What the task requires:
Lay out the lines from the one containing "Task: Click the Chocolate Cake bar" through the one containing "Action: (113, 291)" as a numbered list, including both of those lines and leaving out blank lines.

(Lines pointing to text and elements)
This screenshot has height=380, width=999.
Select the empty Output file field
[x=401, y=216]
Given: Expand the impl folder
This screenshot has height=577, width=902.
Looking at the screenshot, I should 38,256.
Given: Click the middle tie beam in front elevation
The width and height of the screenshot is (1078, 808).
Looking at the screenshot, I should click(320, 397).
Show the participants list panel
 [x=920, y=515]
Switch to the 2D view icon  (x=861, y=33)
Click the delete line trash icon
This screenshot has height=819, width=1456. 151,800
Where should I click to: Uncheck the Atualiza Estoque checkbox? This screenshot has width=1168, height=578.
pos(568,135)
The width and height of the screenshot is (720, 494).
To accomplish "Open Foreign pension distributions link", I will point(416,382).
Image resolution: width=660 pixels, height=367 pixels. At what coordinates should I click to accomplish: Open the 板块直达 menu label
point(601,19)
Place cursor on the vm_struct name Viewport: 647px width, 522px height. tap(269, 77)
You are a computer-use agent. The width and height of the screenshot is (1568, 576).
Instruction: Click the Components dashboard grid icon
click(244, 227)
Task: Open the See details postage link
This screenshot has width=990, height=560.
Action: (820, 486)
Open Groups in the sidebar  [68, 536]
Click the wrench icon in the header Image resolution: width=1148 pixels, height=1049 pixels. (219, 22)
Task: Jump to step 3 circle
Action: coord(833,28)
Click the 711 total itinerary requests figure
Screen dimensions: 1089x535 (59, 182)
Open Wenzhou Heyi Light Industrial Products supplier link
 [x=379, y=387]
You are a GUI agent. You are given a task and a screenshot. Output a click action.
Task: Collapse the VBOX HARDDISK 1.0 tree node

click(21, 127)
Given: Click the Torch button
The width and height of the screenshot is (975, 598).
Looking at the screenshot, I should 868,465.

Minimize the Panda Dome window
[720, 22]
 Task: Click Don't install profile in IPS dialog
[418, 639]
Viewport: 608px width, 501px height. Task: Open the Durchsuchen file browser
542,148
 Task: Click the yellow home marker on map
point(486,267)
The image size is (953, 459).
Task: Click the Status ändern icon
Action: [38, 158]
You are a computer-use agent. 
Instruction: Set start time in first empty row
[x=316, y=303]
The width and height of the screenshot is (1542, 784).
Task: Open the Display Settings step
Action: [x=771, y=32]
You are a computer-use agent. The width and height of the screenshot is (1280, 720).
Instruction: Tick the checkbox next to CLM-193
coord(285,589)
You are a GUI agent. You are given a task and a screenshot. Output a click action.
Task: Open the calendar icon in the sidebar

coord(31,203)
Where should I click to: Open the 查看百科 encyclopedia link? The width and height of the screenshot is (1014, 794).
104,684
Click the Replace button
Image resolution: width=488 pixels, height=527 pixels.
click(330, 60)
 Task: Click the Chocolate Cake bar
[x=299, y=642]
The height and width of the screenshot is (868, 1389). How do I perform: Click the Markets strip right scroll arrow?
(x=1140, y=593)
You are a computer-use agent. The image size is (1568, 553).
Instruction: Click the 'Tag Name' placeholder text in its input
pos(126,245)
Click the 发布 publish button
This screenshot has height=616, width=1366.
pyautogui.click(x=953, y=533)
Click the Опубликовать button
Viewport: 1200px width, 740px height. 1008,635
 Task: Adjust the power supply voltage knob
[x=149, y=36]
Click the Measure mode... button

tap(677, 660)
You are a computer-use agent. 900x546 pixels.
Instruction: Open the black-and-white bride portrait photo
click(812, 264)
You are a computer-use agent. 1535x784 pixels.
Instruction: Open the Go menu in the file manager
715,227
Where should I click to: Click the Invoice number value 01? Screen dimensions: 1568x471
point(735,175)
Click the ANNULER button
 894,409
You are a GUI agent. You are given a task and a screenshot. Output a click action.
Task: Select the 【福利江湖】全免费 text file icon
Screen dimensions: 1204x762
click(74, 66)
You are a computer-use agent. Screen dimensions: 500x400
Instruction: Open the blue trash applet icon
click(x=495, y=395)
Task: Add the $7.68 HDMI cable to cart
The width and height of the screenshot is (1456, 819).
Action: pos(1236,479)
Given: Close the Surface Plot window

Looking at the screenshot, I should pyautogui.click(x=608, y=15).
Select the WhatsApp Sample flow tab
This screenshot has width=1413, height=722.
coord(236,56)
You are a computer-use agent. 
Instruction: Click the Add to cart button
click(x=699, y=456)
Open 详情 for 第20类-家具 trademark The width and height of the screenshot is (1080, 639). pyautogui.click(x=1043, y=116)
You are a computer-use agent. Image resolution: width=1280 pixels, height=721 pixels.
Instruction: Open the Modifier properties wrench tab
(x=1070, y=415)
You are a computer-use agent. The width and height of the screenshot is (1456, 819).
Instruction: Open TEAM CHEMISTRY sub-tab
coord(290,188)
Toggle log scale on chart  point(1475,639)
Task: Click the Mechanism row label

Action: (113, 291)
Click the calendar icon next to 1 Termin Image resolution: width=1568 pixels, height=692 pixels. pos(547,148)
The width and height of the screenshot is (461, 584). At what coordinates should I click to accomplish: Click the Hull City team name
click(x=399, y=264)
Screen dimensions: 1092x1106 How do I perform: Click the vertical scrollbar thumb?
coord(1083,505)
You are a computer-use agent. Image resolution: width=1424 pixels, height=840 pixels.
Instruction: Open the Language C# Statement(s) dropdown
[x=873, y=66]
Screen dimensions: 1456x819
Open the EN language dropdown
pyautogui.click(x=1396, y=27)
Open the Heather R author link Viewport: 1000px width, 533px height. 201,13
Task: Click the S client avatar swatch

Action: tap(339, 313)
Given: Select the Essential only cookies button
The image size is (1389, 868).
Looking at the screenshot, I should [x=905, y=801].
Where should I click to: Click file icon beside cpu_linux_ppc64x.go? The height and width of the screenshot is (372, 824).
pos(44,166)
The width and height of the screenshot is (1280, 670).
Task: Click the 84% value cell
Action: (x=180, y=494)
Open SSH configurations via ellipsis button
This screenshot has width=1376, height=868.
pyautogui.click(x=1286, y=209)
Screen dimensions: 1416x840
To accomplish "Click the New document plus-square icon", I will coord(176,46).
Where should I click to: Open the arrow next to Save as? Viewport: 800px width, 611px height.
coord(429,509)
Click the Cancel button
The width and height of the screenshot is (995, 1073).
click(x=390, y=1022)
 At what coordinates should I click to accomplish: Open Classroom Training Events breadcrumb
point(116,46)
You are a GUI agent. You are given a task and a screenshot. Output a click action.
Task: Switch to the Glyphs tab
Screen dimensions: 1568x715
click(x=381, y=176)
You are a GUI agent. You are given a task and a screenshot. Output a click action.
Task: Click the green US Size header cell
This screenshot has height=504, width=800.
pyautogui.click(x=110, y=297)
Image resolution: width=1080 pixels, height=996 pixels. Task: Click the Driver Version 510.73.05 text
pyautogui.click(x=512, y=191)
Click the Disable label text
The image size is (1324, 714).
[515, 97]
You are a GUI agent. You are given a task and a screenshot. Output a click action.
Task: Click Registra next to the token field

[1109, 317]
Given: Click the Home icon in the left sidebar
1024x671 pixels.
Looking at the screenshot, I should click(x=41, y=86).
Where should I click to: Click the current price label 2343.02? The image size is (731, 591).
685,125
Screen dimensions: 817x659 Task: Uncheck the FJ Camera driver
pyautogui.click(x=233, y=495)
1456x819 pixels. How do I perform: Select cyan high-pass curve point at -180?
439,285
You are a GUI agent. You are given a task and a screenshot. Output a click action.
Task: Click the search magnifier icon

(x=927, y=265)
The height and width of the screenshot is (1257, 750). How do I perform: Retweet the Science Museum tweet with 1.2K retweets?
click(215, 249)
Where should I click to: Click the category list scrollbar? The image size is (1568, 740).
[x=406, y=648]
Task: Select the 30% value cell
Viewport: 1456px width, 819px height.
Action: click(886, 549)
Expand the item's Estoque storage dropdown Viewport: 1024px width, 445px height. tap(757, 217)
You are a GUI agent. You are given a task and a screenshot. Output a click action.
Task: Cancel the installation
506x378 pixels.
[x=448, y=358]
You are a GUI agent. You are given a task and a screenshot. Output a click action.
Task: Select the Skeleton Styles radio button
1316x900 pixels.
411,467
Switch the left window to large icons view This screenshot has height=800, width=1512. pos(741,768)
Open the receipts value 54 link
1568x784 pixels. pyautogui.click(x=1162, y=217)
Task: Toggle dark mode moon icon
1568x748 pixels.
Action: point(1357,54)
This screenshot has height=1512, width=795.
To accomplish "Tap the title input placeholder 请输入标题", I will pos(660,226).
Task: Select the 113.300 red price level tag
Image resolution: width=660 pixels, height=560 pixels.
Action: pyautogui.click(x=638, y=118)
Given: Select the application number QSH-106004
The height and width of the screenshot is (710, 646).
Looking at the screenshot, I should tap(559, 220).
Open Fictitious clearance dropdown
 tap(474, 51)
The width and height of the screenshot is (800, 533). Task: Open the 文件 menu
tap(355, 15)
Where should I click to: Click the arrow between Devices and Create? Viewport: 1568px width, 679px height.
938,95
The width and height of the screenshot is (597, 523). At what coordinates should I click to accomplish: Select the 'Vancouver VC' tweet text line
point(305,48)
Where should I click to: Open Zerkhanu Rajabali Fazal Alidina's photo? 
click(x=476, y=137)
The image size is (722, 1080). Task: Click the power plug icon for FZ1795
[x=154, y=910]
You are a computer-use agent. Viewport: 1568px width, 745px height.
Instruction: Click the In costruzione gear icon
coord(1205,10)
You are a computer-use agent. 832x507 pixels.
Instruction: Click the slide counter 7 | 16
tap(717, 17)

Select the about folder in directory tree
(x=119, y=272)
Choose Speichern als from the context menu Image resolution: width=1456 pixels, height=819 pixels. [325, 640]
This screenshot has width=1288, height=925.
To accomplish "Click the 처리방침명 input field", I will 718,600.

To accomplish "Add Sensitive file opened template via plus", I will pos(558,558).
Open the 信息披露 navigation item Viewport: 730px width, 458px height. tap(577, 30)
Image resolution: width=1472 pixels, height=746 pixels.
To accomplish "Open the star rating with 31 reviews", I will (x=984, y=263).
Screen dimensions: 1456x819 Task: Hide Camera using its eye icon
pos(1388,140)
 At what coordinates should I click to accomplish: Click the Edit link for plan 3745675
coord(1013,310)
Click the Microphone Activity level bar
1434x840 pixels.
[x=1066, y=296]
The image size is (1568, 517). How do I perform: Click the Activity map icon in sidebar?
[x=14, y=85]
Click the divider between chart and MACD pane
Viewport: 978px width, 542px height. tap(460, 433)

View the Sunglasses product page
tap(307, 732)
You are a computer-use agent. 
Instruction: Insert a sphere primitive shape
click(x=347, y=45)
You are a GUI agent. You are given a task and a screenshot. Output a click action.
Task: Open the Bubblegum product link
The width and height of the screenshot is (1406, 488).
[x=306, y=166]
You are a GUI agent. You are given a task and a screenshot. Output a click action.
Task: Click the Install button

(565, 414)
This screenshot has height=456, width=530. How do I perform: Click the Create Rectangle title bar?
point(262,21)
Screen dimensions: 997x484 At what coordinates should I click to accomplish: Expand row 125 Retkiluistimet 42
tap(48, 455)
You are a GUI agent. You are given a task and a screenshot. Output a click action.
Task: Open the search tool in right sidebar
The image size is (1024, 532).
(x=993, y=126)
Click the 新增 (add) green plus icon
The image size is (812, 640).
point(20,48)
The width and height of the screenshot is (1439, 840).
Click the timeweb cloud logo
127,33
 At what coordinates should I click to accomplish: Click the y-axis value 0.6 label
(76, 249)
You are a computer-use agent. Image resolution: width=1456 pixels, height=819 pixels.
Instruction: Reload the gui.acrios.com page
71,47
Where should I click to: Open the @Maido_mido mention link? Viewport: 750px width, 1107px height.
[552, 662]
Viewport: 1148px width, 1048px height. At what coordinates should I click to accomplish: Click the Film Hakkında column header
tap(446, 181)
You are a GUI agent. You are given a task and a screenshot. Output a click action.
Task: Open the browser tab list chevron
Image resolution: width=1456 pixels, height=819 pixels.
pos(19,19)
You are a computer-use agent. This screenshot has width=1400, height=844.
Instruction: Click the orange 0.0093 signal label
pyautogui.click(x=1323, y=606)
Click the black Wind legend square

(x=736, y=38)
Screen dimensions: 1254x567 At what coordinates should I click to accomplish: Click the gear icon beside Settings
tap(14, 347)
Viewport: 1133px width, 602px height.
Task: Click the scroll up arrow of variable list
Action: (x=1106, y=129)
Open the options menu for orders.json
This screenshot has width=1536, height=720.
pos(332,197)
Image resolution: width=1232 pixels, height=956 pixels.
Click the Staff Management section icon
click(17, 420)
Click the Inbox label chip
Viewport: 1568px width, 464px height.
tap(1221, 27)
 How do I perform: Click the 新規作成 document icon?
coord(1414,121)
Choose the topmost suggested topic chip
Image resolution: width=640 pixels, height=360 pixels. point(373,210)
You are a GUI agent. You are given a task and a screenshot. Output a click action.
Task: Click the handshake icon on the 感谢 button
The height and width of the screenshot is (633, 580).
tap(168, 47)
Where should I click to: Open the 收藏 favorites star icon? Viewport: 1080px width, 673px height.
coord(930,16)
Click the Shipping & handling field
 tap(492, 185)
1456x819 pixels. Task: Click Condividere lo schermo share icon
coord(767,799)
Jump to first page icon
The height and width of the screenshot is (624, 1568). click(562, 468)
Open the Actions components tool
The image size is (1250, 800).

Written solution:
1.  Task: Click the Chocolate Cake bar
2. [x=299, y=642]
3. The height and width of the screenshot is (868, 1389). How do I perform: Click the Markets strip right scroll arrow?
4. (x=1140, y=593)
5. You are a computer-use agent. The image size is (1568, 553).
6. Instruction: Click the 'Tag Name' placeholder text in its input
7. pos(126,245)
8. Click the 发布 publish button
9. This screenshot has height=616, width=1366.
10. pyautogui.click(x=953, y=533)
11. Click the Опубликовать button
12. Viewport: 1200px width, 740px height. 1008,635
13.  Task: Adjust the power supply voltage knob
14. [x=149, y=36]
15. Click the Measure mode... button
16. tap(677, 660)
17. You are a computer-use agent. 900x546 pixels.
18. Instruction: Open the black-and-white bride portrait photo
19. click(812, 264)
20. You are a computer-use agent. 1535x784 pixels.
21. Instruction: Open the Go menu in the file manager
22. 715,227
23. Where should I click to: Click the Invoice number value 01? Screen dimensions: 1568x471
24. point(735,175)
25. Click the ANNULER button
26.  894,409
27. You are a GUI agent. You are given a task and a screenshot. Output a click action.
28. Task: Select the 【福利江湖】全免费 text file icon
29. Screen dimensions: 1204x762
30. click(74, 66)
31. You are a computer-use agent. Screen dimensions: 500x400
32. Instruction: Open the blue trash applet icon
33. click(x=495, y=395)
34. Task: Add the $7.68 HDMI cable to cart
35. The width and height of the screenshot is (1456, 819).
36. Action: pos(1236,479)
37. Given: Close the Surface Plot window
38. Looking at the screenshot, I should pyautogui.click(x=608, y=15).
39. Select the WhatsApp Sample flow tab
40. This screenshot has width=1413, height=722.
41. coord(236,56)
42. You are a computer-use agent. 
43. Instruction: Click the Add to cart button
44. click(x=699, y=456)
45. Open 详情 for 第20类-家具 trademark The width and height of the screenshot is (1080, 639). pyautogui.click(x=1043, y=116)
46. You are a computer-use agent. Image resolution: width=1280 pixels, height=721 pixels.
47. Instruction: Open the Modifier properties wrench tab
48. (x=1070, y=415)
49. You are a computer-use agent. The width and height of the screenshot is (1456, 819).
50. Instruction: Open TEAM CHEMISTRY sub-tab
51. coord(290,188)
52. Toggle log scale on chart  point(1475,639)
53. Task: Click the Mechanism row label
54. Action: (113, 291)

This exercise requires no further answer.